• _Extract to read_

::::

Did DJT enjoy the exhaust fumes from the last FED bubble?

----------


## Aratus

If Mike Pence and/or DJT is our POTUS during a 2019 mini-dip recession,
will the Democrats get a true BLUE WAVE in 2020 and a hint of the same
in less than 2 weeks???  Half of us expect no major seat changes on 11/6

----------


## Aratus

What if we get more of the same but we are more miserable about it?
What if consumer purchasing power declines over the next two years
as prices climb for the 99.99% of us in a painful manner. NO DEAL Brexit
could hit in December. Putting the U.K into a tailspin. The Tories have no
true plan in place. We are borrowing too much. We are not seeing a way
for the economy to find a level above overdrive. We may slide back bigly.

----------


## Aratus

As you all can see, today I am in a classic "Debbie downer" mood.

----------


## Aratus

two words...


Boris Johnson

----------


## dannno

> What if we get more of the same but we are more miserable about it?
> What if consumer purchasing power declines over the next two years
> as prices climb for the 99.99% of us in a painful manner. NO DEAL Brexit
> could hit in December. Putting the U.K into a tailspin. The Tories have no
> true plan in place. We are borrowing too much. We are not seeing a way
> for the economy to find a level above overdrive. We may slide back bigly.


You think the UK getting out of the EU would be a bad thing for the UK?

----------


## Anti Globalist

> You think the UK getting out of the EU would be a bad thing for the UK?


The EU is a globalist organization.  Leaving it will greatly benefit the UK.

----------


## Aratus

TWO IMPEACHMENTS.... no "GUILTY" verdict.  Steve Bannon wants to get back in the saddle again. Who coulda guessed?
https://www.newsweek.com/steve-banno...IDu5feIIjl1aCw  Steve Bannon hopes the HOUSE seats flip back RED in 2o22!

----------


## Aratus

> America already got destroyed by 2005 in the way we waged
> our War on Terror. The Patriot Act was quite popular. Our war
> has drained us. We are war weary. We have an elite that needs
> conflict, as a neglect happens elsewhere in the budget. We are
> in a downward spiral. Trump has made things worse, not better.
> Our debt will take two generations to half pay. We are ceasing
> to be a superpower, we are like a backwater, but we have nukes.


THEN WE GOT HIT BY THE EPIDEMIC.  FROM THIS POINT ON, BLAME BIDEN
FOR THE NEW DEATHs, NOT TRUMP or POOR PENCE.  LETs BE  HONEST, Y'ALL.

----------

::::

• _Recorded information_
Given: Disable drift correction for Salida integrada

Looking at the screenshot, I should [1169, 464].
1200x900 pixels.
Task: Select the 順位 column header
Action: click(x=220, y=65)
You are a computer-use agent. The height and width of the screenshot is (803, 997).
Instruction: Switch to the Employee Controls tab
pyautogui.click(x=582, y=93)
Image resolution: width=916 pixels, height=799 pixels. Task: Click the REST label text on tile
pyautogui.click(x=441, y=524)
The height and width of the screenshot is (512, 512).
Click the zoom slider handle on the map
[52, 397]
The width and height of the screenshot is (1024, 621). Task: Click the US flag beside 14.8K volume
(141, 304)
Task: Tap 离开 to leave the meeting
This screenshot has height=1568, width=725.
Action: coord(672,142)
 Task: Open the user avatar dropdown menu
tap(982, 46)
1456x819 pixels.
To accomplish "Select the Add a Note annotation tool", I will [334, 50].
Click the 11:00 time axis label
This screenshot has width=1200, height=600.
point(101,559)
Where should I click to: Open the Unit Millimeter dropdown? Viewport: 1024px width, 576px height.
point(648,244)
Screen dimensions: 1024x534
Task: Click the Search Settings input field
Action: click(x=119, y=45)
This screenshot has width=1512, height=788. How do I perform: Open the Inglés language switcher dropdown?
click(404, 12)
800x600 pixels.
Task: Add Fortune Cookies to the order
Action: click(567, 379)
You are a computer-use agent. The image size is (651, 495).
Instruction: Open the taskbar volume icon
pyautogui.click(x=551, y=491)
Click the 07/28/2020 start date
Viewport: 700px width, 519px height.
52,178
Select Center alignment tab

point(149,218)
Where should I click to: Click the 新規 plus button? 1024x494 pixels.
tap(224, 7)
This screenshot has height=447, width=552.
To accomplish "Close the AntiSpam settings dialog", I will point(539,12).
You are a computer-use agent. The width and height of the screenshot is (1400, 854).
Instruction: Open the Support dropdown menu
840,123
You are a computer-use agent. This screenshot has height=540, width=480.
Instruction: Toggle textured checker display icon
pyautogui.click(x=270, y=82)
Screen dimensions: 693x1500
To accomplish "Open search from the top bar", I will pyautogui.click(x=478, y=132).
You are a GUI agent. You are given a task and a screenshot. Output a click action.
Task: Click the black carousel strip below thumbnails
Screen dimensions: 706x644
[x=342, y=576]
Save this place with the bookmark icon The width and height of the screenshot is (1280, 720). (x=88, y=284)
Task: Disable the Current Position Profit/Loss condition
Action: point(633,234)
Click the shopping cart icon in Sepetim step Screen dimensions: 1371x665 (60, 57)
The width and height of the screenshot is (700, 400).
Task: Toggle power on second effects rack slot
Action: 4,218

::::

• _Required actions_
1 - In the forum thread, why does the poster named Anti Globalist say the UK will gain from leaving the EU? Answer in one to three sentences.
2 - In the forum thread, what does the first post by Aratus say half of the posters expect on 11/6?
3 - List every distinct username that appears as a poster in the forum thread.

• _List of solutions_
1 - Anti Globalist says the EU is a globalist organization. For that reason, the poster holds that leaving it will greatly benefit the UK.

2 - No major seat changes.

3 - Aratus, dannno, Anti Globalist